I was born in Stoke-on-Trent (UK) in 1979. I lived a while in rural England and had a very happy childhood. My family moved to France when I was eleven and I was parachuted into a French school without really speaking French. It took me a while to get up-to-speed with the other kids and I was (and I guess I always will be) an outsider and an observer. I grew up in the 80s and 90s, reading books and watching many American movies of that period. Meantime I grew fond of the modern gangster and of the transition from film noir and epic to the more gritty and realistic portrayal of crime in more recent times. Today, I’m a journalist and I’m often on the lookout for good stories. I’d also like to reassure you that, contrary to the dark subject matter of my books, I’m considered a rather well-rounded person with my heart in the right place, more often upbeat than a preacher of gloom and doom. I have yet to murder someone, but I do keep a list of potential victims in the drawer of my bedside table!
– Can you tell us how you got the inspiration for The Perfectionist?
I’ve always wanted to write about serial killers.
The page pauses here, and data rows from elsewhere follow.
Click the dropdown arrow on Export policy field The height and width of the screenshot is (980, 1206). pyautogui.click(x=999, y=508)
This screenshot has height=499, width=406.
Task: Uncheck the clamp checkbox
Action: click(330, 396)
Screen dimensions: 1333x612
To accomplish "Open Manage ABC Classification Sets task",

I’ve read many serial killer books (fiction and non-fiction) and watched my fair share of movies on the persona. Some direct movie influences for The Perfectionist include Manhunter (Michael Mann, 1986), Se7en (David Fincher, 1995), Zodiac (David Fincher, 2007), Henry: Portrait of a Serial Killer (John McNaughton, 1986), The Silence of the Lambs (Jonathan Demme, 1991), Natural Born Killers (Oliver Stone, 1994)…
Serial killers fascinate me. In fiction, they are highly stylized, and even real-life serial killers have become celebrity monsters through media coverage. I read somewhere that serial killers are for adults what monster movies are for children: that is the guilty pleasure of scary fun. Serial killers are so extreme in their brutality and in their behaviour that we can be drawn to them out of basic and intense human curiosity. Their behaviour is seemingly inexplicable, so we feel a duty to try and understand what their motives are. And they appeal to our most primal feelings: fear, lust or anger. So I reckoned I’d give it a shot myself, but with a novel angle.
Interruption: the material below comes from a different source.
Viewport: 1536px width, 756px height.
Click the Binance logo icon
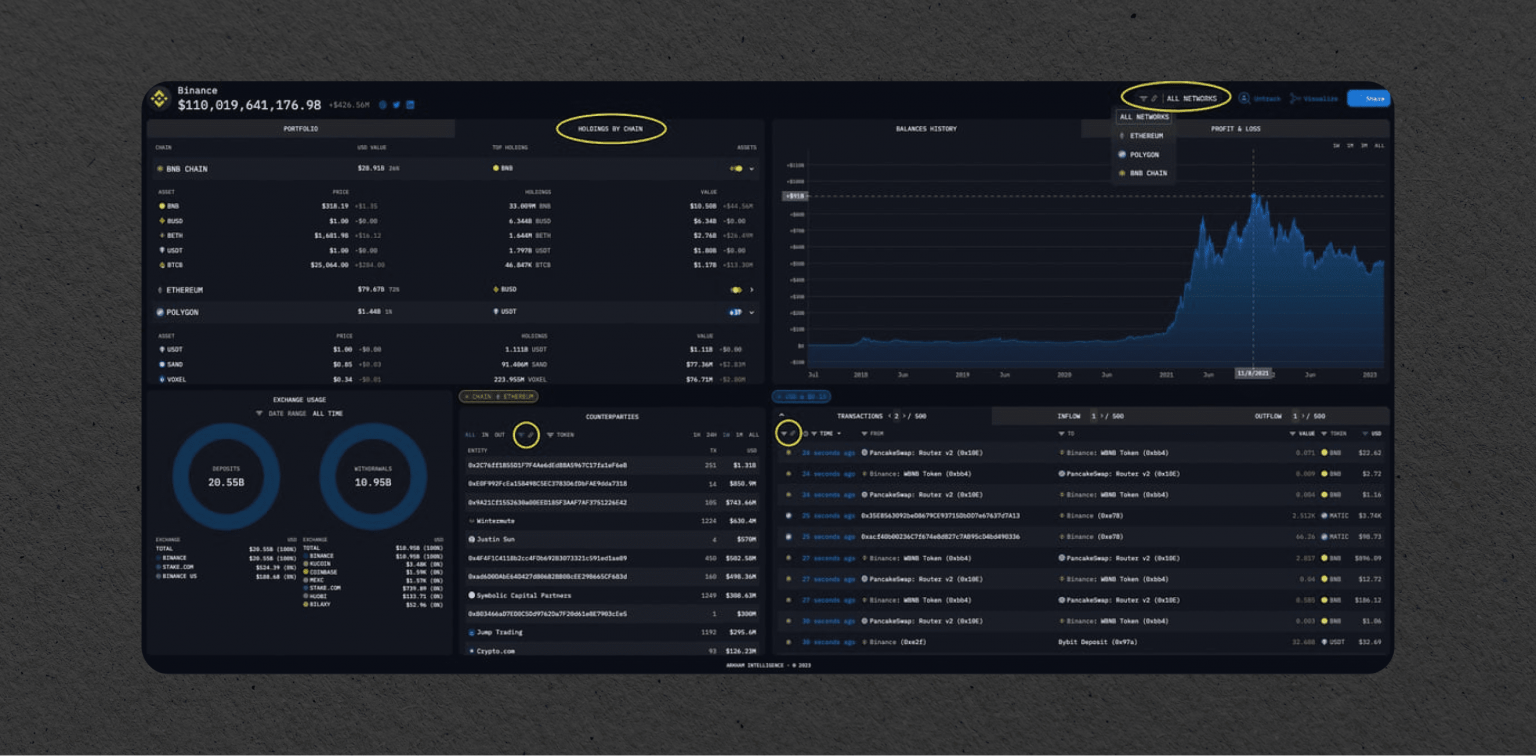pos(161,97)
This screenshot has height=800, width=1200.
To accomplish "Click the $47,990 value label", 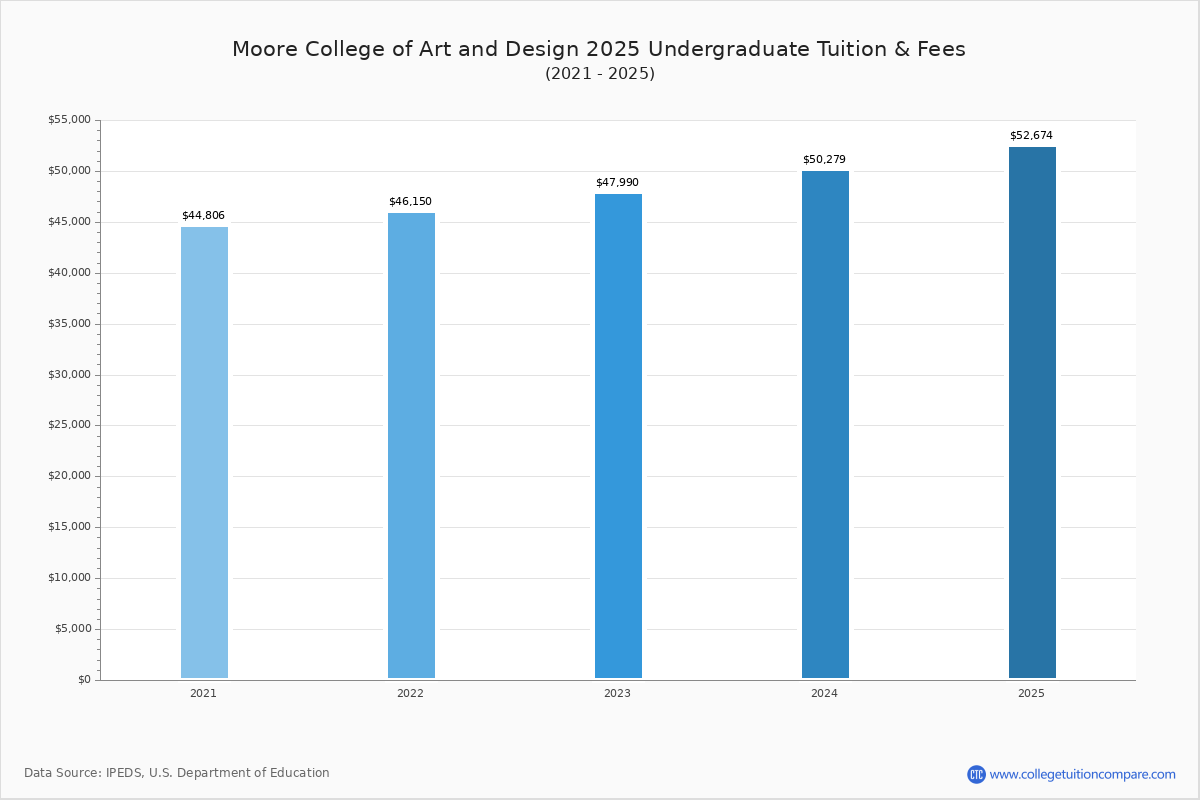I will click(617, 183).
The killer in The Perfectionist could be considered the ultimate serial killer. He seemingly chooses his victims at random across America; he has been at large for more than two decades; he has flown under the radar of the cops and the FBI by navigating through the loopholes of the federal law enforcement system; he respects a unique and horrific modus operandi and fine-tunes methods of execution to seek artistic perfection. In the world of law enforcement, there exists a scale on which to rate killers. My killer does not feature on the scale.
Finally given my journalistic background, I’ve always dreamed of stumbling on a killer myself and pursuing him before submitting the proof of his guilt to the police. Gerry Stokes in the book lives that dream for me.
– Some of the killing methods are very violent, I bet your browser history is fun! Are they true to life and as gruesome as they are described in the book? How did you decide on the various modus operandi?
Indeed, I hope the FBI hasn’t hacked my computer. I’d have trouble justifying my highly suspicious Internet history! I must’ve researched dozens of the methods of execution and selected just some of the disturbing MOs that are out there. It’s a frightening realization that some of the methods of execution in The Perfectionist are shockingly quite commonplace. The Colombian necktie, for instance, is a frequent statement that is made in the world of drug cartels. Other methods I refer to in the book where used on a regular basis in the Middle Ages, Feudal Japan, or in Roman times. The killer in The Perfectionist respects a unique and horrific modus operandi and fine-tunes various methods of execution to seek artistic perfection. He has surgical precision. He’s highly intelligent and methodical. The human body is his canvass and he’s not afraid to experiment.